- _Working data_

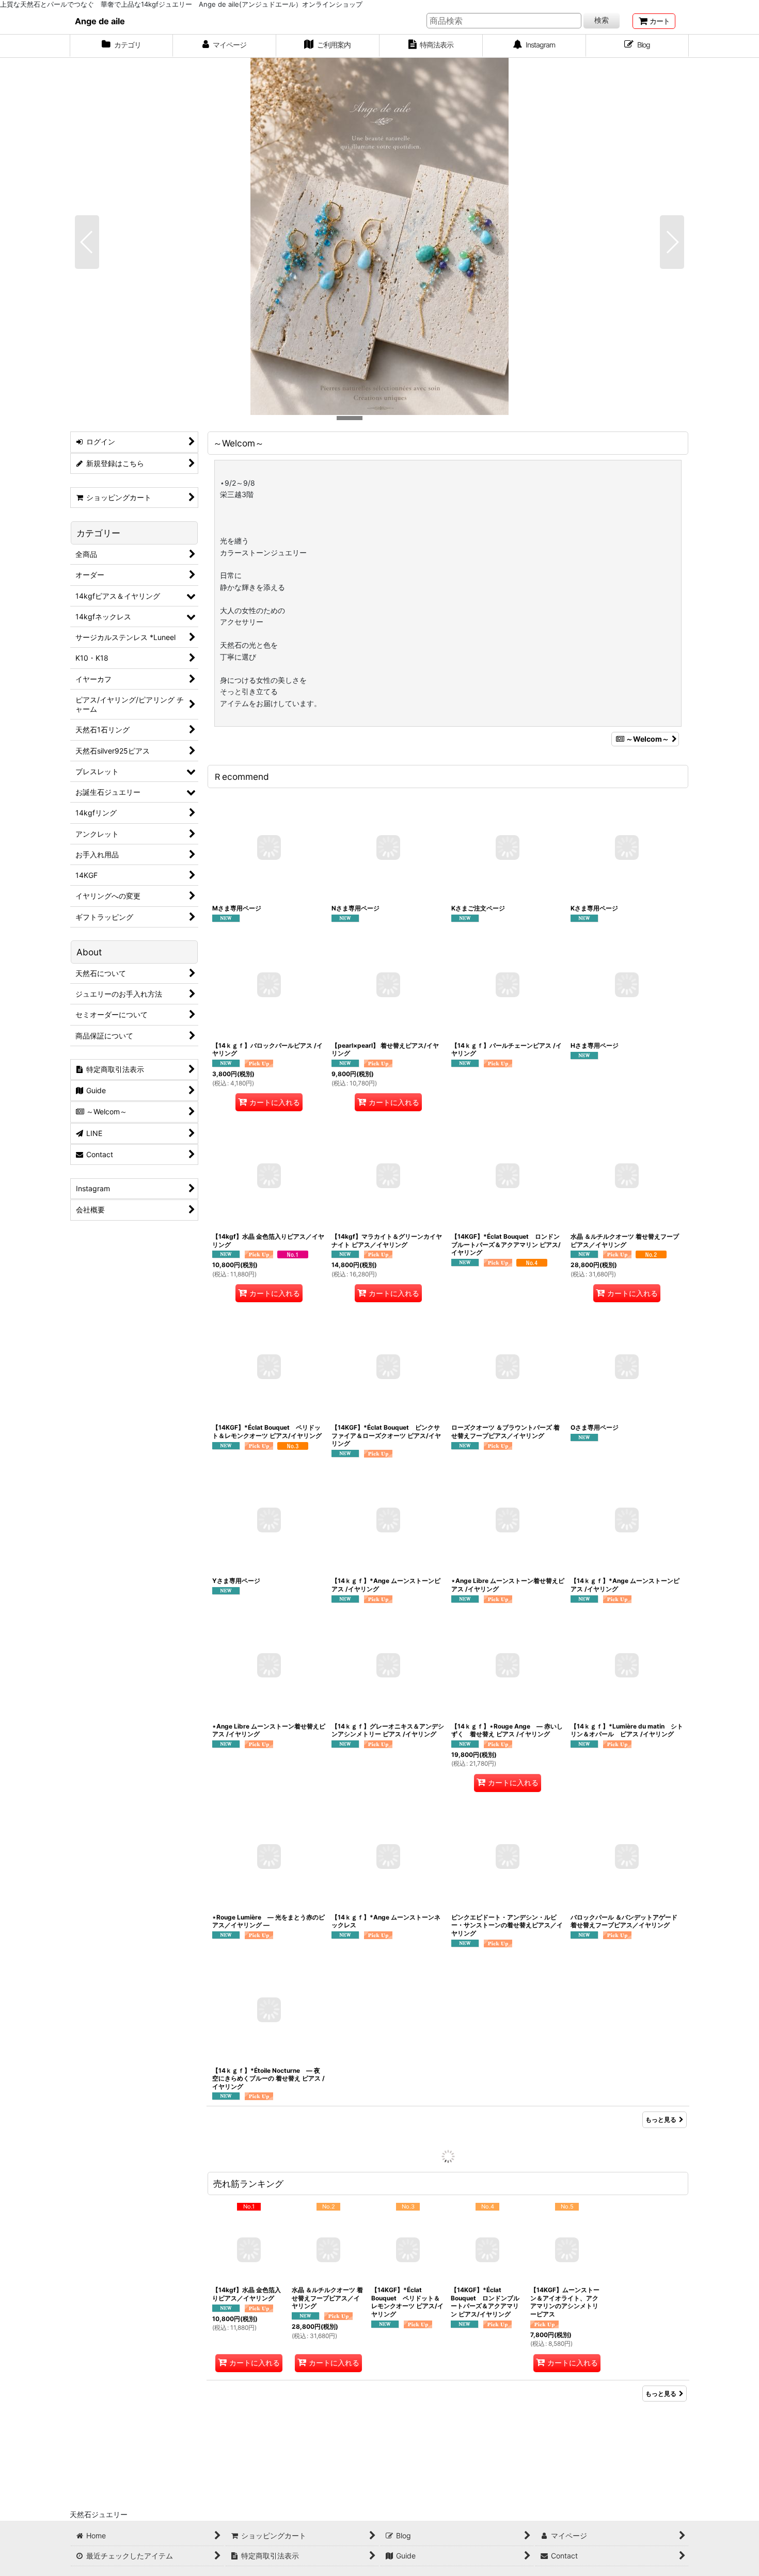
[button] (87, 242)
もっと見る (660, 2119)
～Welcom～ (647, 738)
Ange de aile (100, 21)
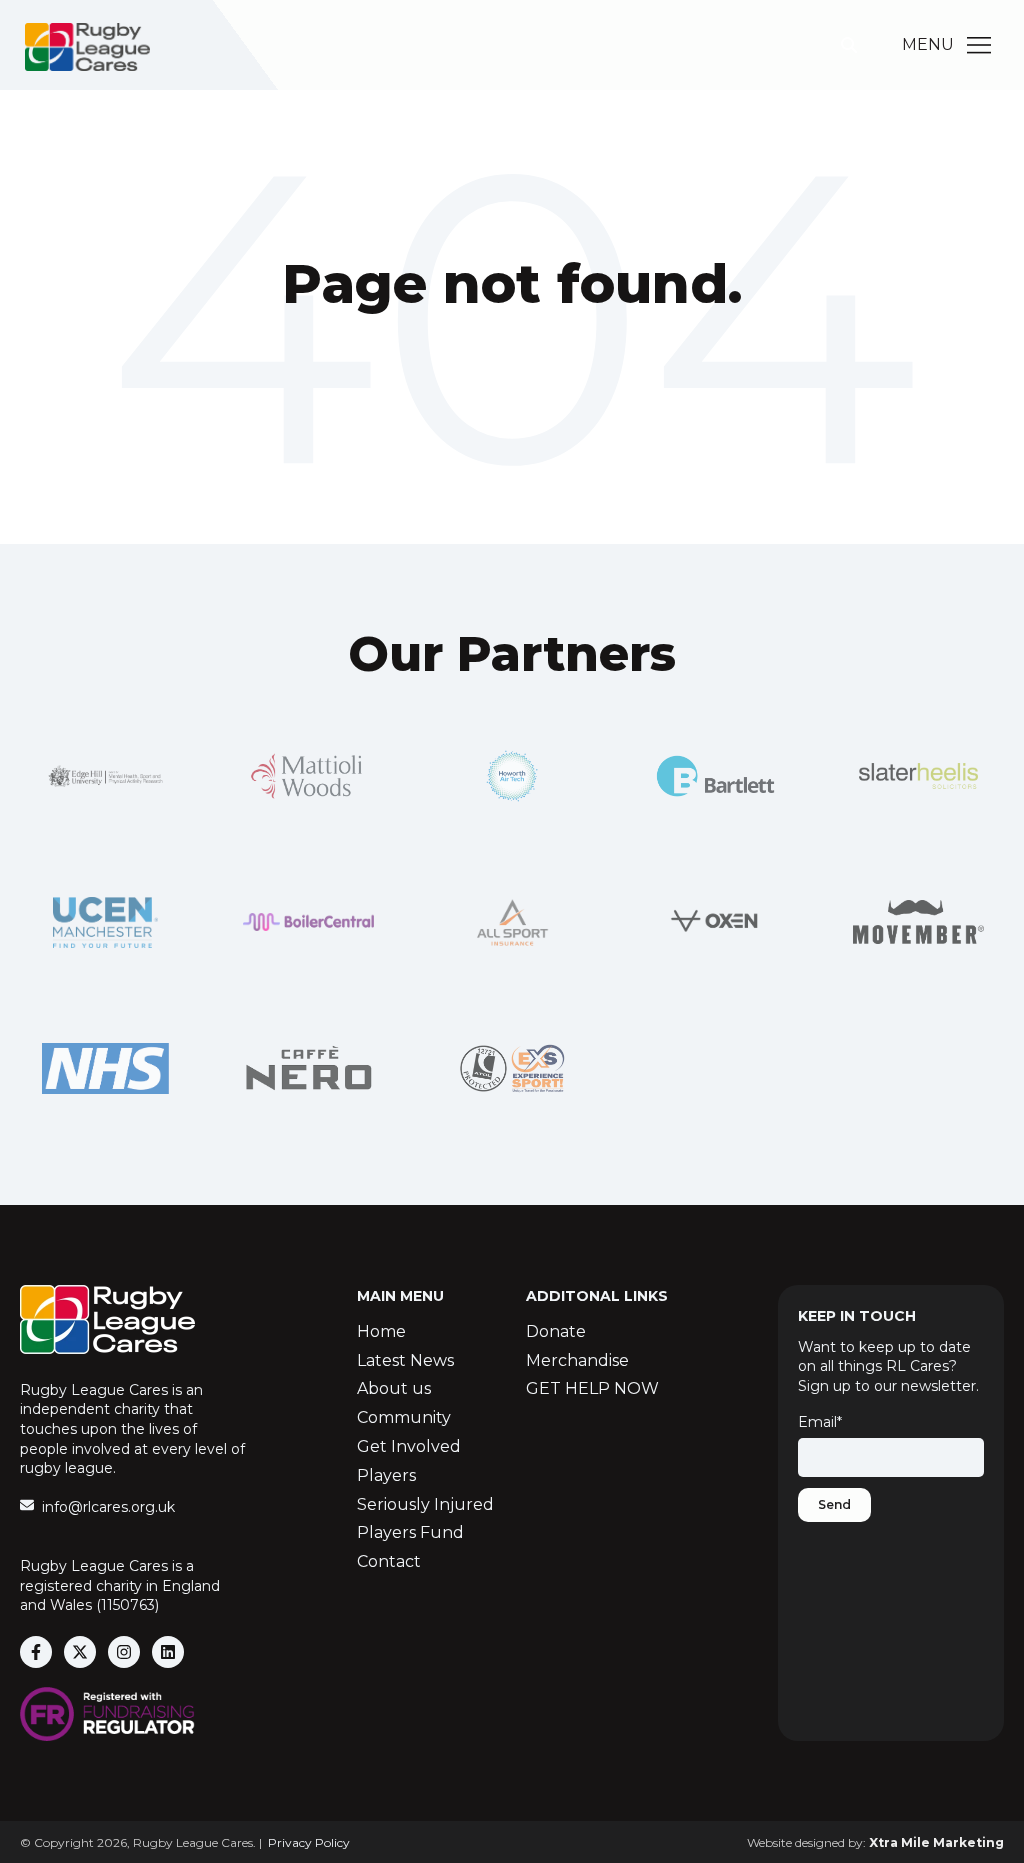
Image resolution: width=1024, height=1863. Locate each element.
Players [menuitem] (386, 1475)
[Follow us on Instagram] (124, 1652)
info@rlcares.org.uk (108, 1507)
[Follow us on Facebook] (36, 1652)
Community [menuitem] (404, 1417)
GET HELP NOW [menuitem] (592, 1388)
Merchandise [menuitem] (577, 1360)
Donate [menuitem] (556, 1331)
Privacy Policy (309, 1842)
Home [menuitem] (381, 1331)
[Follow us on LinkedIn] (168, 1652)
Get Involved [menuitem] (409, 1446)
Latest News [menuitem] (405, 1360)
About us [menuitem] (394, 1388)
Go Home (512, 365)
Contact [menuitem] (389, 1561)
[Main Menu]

- _Job_
Print the listing above verbatim, starting at its first line and ending at the line containing "Privacy Policy (309, 1842)", both included. Omit the pictures.

- _Final result_
[button] (87, 242)
もっと見る (660, 2119)
～Welcom～ (647, 738)
Ange de aile (100, 21)
Image resolution: width=1024, height=1863. Locate each element.
Players [menuitem] (386, 1475)
[Follow us on Instagram] (124, 1652)
info@rlcares.org.uk (108, 1507)
[Follow us on Facebook] (36, 1652)
Community [menuitem] (404, 1417)
GET HELP NOW [menuitem] (592, 1388)
Merchandise [menuitem] (577, 1360)
Donate [menuitem] (556, 1331)
Privacy Policy (309, 1842)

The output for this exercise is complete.